陈玺不再追问钟未的事情让姮娥暗暗松了口气,笑容里就透出了几分轻快:“这又有何难!等我抽空给你画幅旭日东升吧,这个挂在你办公室里比较应景。”
缁缁鸣雁,旭日始旦。
陈玺含笑摸摸她的头,语气宠溺:“好,我等着夫人的大作。”陈玺说完,关了床头开着的小夜灯:“太晚了,快睡吧。”他十分爱怜地亲了亲姮娥的手指。

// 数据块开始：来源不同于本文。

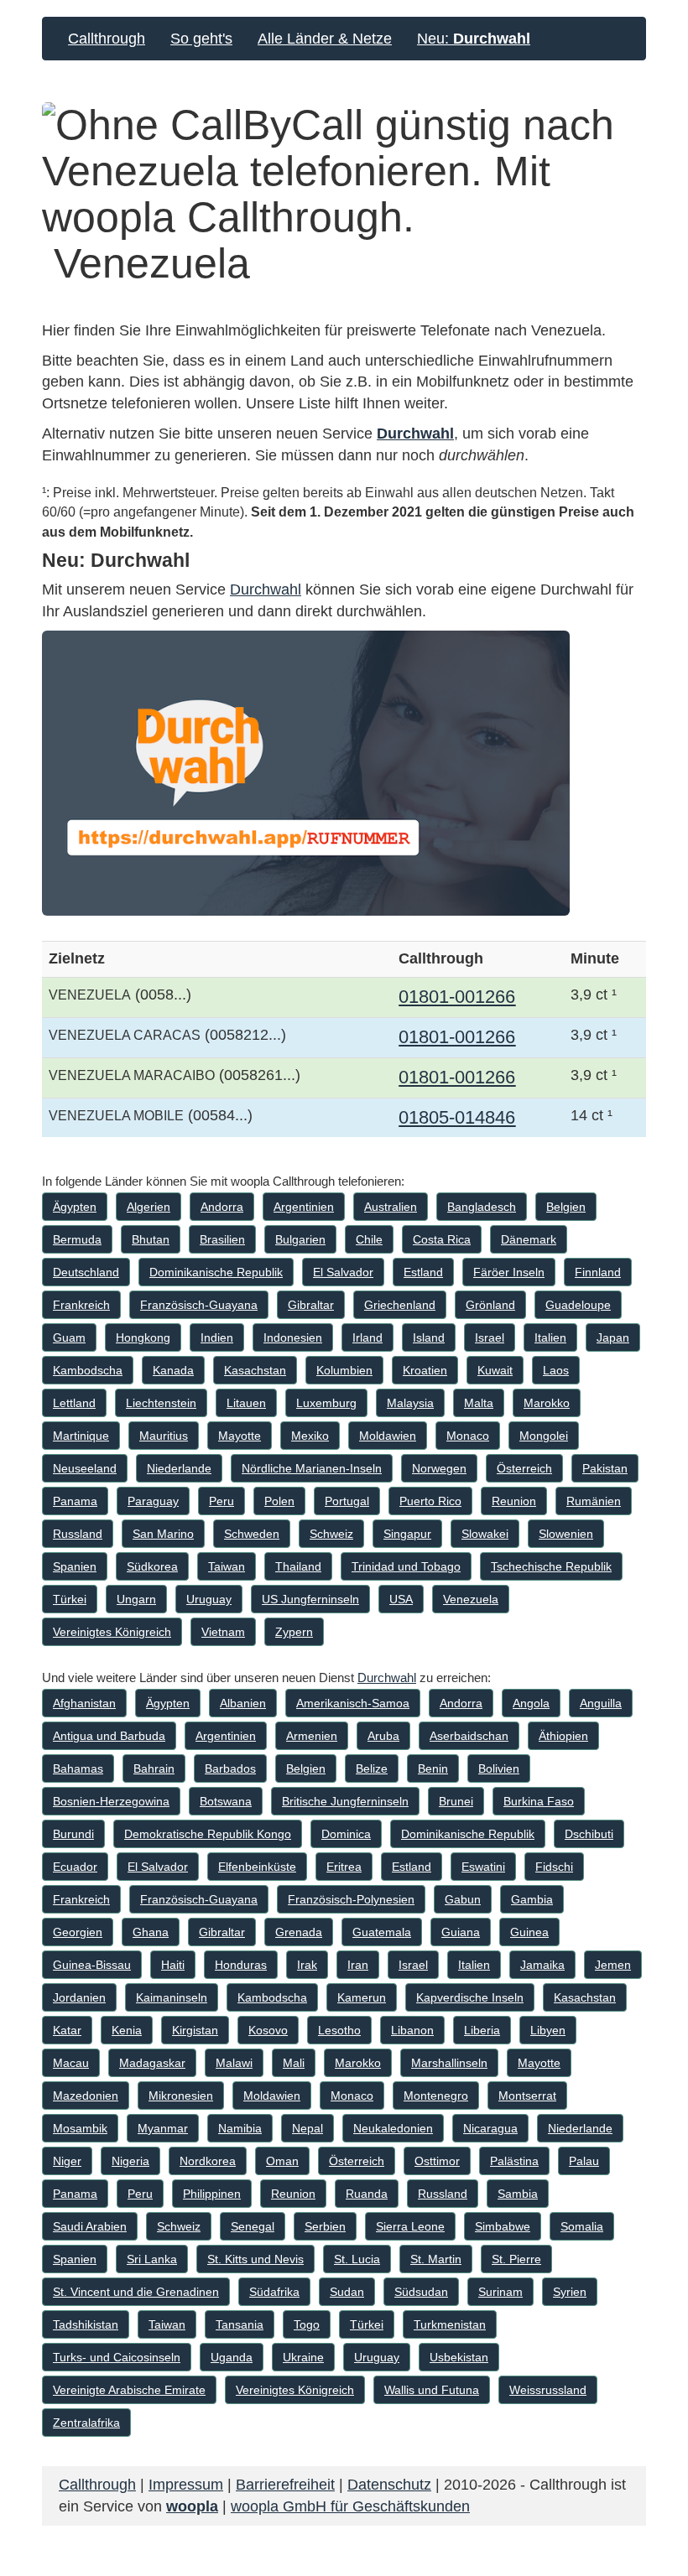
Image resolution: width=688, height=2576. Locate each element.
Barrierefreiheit (285, 2484)
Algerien (148, 1206)
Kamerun (361, 1997)
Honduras (241, 1964)
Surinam (500, 2291)
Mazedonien (85, 2095)
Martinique (81, 1435)
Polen (279, 1501)
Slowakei (484, 1533)
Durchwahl (415, 433)
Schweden (251, 1533)
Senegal (252, 2226)
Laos (556, 1370)
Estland (423, 1272)
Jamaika (542, 1964)
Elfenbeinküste (257, 1866)
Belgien (566, 1206)
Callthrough (106, 38)
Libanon (412, 2030)
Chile (369, 1239)
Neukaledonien (393, 2128)
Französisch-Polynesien (351, 1899)
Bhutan (150, 1239)
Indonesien (292, 1337)
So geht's (201, 38)
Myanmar (163, 2128)
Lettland (74, 1403)
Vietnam (223, 1632)
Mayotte (239, 1435)
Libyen (548, 2030)
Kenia (127, 2030)
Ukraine (303, 2357)
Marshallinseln (449, 2063)
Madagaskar (152, 2063)
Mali (294, 2063)
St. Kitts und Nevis (255, 2259)
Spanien (74, 1566)
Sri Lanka (152, 2259)
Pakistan (605, 1468)
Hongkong (143, 1337)
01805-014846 (457, 1117)
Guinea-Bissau (92, 1964)
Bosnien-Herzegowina (111, 1801)
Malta (478, 1403)
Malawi (234, 2063)
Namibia (240, 2128)
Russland (77, 1533)
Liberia (482, 2030)
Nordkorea (208, 2161)
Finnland (598, 1272)
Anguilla (601, 1703)
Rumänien (593, 1501)
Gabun (463, 1899)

尽管几乎一夜都没有合眼,陈玺早上六点准时醒来。吃完早饭,他驱车前往军营。
唐平被他派出去办事,这两天一直跟在陈玺身边的,是他新提拔上来的一个军官,侦查、刑讯都非常有一套的曹立人。
陈玺到了办公室,将曹立人叫进来,将一张照片扔到桌子上:“立人,给我把这个人查清楚。”
“少帅,公事还是私事?”曹立人双手拿起照片,扫了一眼上上面的人,随后放进贴身的口袋里。
陈玺对他的谨慎十分满意,语气温和了一些:“是私事。不要闹得人心惶惶的,那些太激烈的手段也不要用。”他转动着手里的钢笔吩咐道,低沉的嗓音却难掩杀气。
曹立人大概猜到了陈玺的心思,态度恭谨地应了声“是!”轻手轻脚地退出办公室。
人走了,陈玺拿起桌上的电话:“张先生在吗?我是陈玺……”
姮娥一觉睡到自然醒,床畔已空,只有飞琼守在床边,见她醒了,连忙递上一杯温水。姮娥润了润嗓子,声音懒懒地唤人伺候梳洗。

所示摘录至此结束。